# WORK ITEM:
What is needed is every line of the material that contains "agent".
[[ RECORDS FOR PROCESSING, beginning ]]
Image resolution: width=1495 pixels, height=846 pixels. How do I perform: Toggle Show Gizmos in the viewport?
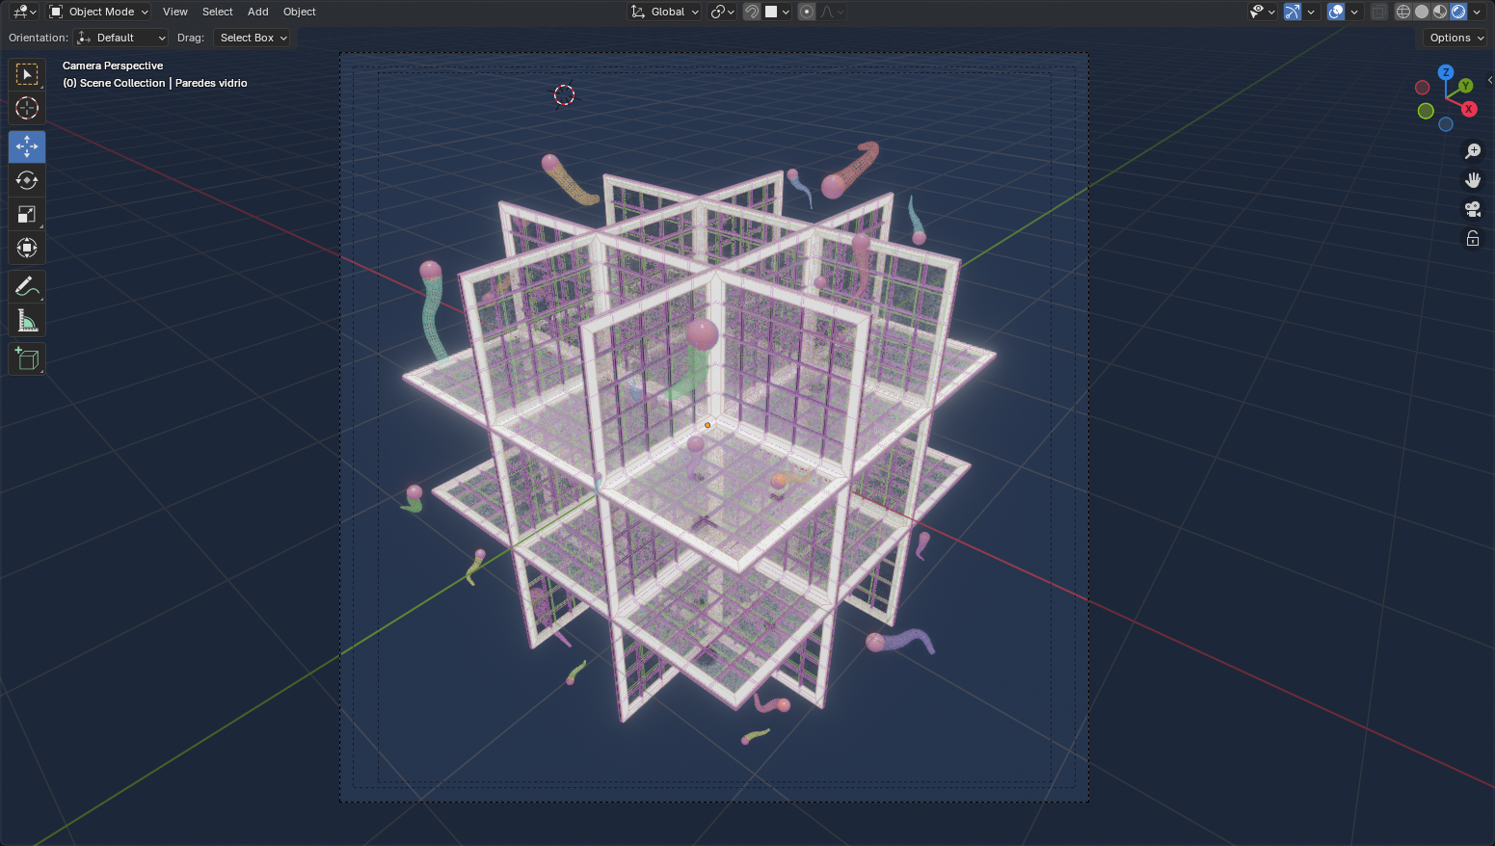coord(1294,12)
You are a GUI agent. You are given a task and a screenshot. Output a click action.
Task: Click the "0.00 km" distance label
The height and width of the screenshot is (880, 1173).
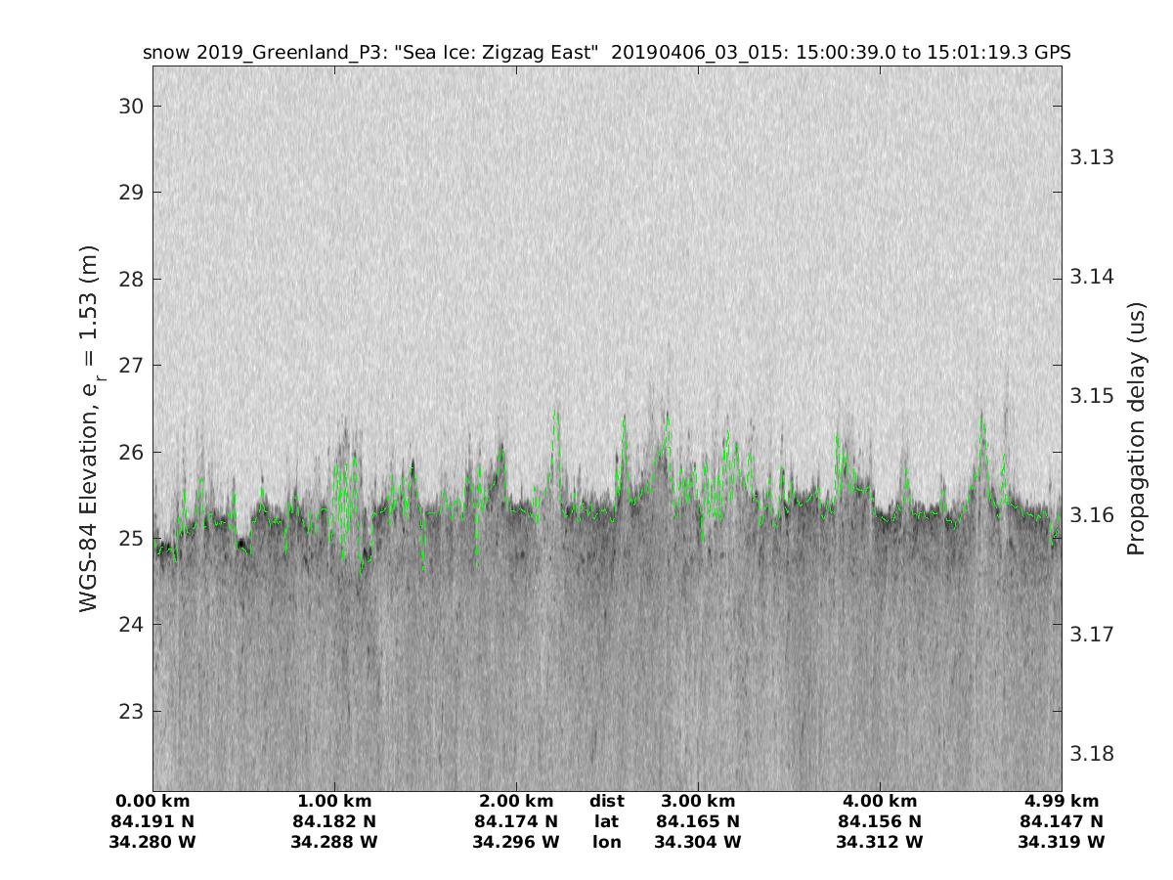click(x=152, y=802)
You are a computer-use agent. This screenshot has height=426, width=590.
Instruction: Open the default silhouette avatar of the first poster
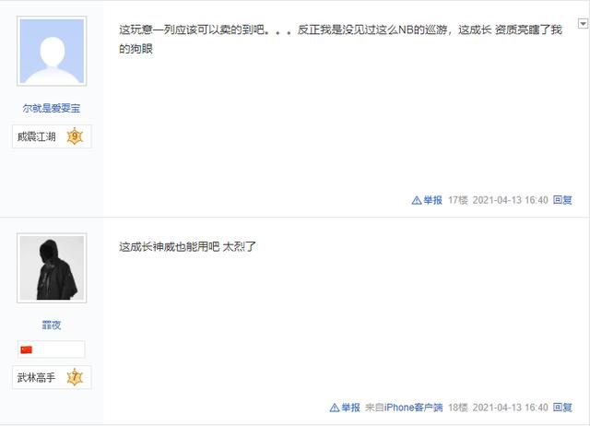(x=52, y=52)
[[ RECORDS FOR PROCESSING, end ]]
# YOUR SOLUTION:
You are a GUI agent. You are given a task and a screenshot. Output a click action.
You are a computer-use agent. This screenshot has height=426, width=590.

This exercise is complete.